Bicyclic peptides conjugated to an albumin-binding tag diffuse efficiently into solid tumors.

Monoclonal antibodies have long in vivo half-lives and reach high concentrations in tumors but cannot access all regions in the tissue, whereas smaller ligands such as peptides distribute better but are limited by low concentrations due to fast renal clearance.

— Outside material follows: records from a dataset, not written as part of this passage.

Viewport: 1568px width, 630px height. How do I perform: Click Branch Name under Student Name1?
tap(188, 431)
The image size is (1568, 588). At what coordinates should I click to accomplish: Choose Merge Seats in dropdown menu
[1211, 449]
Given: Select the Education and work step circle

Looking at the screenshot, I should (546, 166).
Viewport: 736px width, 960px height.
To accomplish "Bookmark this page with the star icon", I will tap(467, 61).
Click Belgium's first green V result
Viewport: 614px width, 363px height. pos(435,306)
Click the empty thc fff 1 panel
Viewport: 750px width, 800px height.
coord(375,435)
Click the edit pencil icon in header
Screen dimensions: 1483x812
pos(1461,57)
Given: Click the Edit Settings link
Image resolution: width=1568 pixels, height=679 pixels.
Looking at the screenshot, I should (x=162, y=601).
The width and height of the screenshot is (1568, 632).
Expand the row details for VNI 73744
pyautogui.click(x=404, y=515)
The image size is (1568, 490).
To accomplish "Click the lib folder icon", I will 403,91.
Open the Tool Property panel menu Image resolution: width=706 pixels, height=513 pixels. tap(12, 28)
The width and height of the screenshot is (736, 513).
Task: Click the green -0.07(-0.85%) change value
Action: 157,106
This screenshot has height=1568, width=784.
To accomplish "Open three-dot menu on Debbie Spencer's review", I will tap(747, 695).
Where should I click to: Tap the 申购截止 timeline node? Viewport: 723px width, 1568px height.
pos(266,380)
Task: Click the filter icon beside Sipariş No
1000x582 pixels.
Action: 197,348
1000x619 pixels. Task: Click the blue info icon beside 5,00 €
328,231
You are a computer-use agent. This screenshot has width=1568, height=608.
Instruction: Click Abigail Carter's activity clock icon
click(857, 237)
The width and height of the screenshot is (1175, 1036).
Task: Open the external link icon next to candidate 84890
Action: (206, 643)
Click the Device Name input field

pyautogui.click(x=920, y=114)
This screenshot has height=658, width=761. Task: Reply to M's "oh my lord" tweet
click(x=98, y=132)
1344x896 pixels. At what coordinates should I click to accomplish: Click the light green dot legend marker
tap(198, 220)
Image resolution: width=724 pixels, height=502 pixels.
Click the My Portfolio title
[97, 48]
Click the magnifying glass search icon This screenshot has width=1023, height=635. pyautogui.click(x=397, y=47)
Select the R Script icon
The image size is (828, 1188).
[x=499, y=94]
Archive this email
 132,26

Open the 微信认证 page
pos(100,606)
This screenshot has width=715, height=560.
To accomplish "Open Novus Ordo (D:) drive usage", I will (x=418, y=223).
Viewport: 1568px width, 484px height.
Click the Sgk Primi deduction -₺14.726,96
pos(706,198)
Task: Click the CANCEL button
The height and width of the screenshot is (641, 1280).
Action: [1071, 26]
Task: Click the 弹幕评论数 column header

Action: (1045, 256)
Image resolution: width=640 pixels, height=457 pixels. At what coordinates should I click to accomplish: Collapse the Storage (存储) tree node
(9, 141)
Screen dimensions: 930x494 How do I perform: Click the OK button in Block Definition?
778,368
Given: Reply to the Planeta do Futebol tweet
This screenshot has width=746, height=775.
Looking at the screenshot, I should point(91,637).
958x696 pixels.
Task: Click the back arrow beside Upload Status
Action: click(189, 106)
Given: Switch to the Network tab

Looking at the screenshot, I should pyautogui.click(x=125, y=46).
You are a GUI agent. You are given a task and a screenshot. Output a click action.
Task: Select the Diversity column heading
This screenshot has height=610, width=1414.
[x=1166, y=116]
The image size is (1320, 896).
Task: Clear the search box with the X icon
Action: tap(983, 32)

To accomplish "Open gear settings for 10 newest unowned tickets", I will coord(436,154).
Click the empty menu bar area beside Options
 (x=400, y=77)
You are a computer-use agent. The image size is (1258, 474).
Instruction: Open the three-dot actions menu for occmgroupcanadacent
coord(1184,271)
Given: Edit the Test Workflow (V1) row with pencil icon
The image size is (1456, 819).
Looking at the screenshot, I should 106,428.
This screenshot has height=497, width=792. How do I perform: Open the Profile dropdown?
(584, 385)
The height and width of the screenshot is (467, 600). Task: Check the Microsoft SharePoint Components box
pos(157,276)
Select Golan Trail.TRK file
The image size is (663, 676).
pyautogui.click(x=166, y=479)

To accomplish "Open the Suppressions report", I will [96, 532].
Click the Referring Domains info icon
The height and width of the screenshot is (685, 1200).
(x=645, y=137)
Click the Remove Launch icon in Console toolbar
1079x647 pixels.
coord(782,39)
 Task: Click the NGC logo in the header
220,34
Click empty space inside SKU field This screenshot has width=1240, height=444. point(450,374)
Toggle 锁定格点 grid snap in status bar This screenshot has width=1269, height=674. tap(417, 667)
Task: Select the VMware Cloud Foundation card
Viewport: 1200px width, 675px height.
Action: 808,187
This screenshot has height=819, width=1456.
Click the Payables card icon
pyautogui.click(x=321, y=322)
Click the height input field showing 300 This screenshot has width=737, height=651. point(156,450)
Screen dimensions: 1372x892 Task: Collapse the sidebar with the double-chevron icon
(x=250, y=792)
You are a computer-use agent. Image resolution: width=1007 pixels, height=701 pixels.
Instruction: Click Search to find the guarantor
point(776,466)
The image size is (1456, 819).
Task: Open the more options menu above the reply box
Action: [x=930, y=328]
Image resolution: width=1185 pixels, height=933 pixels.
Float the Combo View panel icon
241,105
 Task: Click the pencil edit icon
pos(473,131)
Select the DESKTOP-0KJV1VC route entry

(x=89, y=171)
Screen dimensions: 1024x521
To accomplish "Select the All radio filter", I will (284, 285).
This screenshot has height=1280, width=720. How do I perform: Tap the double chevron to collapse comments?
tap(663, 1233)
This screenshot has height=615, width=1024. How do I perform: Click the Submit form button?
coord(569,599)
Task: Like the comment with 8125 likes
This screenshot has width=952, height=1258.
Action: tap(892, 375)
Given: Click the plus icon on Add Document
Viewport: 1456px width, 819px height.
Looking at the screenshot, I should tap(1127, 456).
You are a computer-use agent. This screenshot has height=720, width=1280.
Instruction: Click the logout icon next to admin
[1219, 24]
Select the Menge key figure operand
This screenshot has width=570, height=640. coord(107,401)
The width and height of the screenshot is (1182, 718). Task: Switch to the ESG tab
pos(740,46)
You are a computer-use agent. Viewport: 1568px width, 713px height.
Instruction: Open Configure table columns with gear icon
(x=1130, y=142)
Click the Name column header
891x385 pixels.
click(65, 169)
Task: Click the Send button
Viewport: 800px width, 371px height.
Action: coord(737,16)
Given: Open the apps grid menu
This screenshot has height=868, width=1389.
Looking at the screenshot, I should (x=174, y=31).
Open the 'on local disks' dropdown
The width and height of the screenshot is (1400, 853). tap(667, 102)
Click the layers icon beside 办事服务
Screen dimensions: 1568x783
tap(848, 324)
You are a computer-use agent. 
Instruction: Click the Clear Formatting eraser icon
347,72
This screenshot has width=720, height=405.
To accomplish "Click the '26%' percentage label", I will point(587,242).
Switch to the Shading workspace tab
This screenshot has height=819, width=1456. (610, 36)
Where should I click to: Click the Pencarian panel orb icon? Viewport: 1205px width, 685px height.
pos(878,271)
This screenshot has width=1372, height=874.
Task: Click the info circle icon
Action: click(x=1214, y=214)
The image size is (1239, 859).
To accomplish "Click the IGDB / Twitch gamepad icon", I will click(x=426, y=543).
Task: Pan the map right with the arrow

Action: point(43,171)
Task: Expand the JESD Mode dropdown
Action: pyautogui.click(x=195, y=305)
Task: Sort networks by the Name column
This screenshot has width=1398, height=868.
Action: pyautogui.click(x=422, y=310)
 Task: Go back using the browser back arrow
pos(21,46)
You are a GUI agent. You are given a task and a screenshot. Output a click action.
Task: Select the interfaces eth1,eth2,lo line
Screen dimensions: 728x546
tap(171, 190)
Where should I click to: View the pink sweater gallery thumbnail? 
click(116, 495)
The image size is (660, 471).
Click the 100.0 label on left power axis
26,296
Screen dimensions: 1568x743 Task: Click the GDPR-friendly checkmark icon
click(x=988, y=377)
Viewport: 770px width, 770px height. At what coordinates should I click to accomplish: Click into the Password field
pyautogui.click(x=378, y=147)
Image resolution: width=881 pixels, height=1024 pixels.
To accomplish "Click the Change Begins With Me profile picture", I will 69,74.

A potential solution to this problem might be offered by peptide-based ligands that are conjugated to an albumin-binding tag, and thus have a long plasma half-life. Herein, we tested if a small ligand based on a bicyclic peptide (1.9 kDa) conjugated to an albumin-binding peptide (2.3 kDa) can diffuse into tissues. Although the peptide conjugate (4.6 kDa) was most of the time bound to the large protein serum albumin (66.5 kDa), it diffused deeply into tissues and reached high nanomolar concentrations in wide areas of solid tumors. Most of the peptide conjugate isolated from tumor tissue was found to be fully intact 24 hours after administration. Because of its noncovalent interaction with albumin, the bicyclic peptide might dissociate to diffuse to tumor regions that are not accessible to larger ligands. Bicyclic peptides having high binding affinity for targets of interest and being proteolytically stable can be evolved by phage display; in conjunction with albumin-binding tags, they offer a promising format to access targets in solid tumors.